Unison launches judicial review of NHS reform

25 August 2010

Public service union Unison has applied for judicial review, claiming the government is failing to consult properly about its radical proposals for reform of the NHS.

The union claims that health secretary Andrew Lansley’s White Paper published in July, which would give GPs much greater control over services, amounted to the most fundamental changes to the way the NHS operated since it was created.

A spokeswoman for Unison said that the day after the White Paper was published NHS chief executive Sir David Nicholson wrote to all NHS chief executives asking them to start implementing the proposals immediately.

In its application for judicial review, lodged at the High Court earlier this week, Unison argued that the NHS constitution gave the public the right to be consulted and the partnership agreement between the Department of Health and unions provided for early discussion and dialogue.

The union further argued that there was a ‘legitimate expectation’ that the proposals would be subject to consultation and section 242 of the NHS Act put all NHS bodies under a duty to consult.

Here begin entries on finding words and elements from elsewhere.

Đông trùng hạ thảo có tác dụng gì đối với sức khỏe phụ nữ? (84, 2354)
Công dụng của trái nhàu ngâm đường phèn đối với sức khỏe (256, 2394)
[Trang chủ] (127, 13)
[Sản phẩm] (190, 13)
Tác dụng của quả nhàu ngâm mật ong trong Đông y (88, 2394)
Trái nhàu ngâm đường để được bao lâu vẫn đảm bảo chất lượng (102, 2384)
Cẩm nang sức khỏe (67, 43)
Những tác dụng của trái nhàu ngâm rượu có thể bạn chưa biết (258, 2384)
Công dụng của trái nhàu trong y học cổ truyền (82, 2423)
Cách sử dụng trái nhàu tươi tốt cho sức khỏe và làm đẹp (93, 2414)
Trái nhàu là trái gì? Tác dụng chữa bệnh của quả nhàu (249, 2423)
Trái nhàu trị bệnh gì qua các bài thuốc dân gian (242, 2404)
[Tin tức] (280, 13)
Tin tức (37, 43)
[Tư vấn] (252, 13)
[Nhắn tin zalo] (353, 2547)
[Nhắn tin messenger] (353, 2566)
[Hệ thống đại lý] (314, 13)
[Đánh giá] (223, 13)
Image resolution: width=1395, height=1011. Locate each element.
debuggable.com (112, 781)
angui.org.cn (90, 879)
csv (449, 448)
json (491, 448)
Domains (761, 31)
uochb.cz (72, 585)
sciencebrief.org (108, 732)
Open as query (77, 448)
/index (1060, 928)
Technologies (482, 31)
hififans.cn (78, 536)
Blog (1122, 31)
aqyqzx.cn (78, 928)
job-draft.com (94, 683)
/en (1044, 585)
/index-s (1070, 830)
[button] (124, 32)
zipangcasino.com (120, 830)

A spokeswoman for the NHS said: “The government is engaging fully with the public, healthcare professionals, local authorities and unions on how its proposals will be implemented.

“The government has already launched public consultations, on specific elements of the White Paper, and further documents will be published this year.

“NHS chief executive, David Nicholson, has written to encourage the NHS to begin locally led consultations and take first steps on the implementation of the White Paper, without pre-empting the wider consultation.”

Leigh Day & Co is acting for Unison.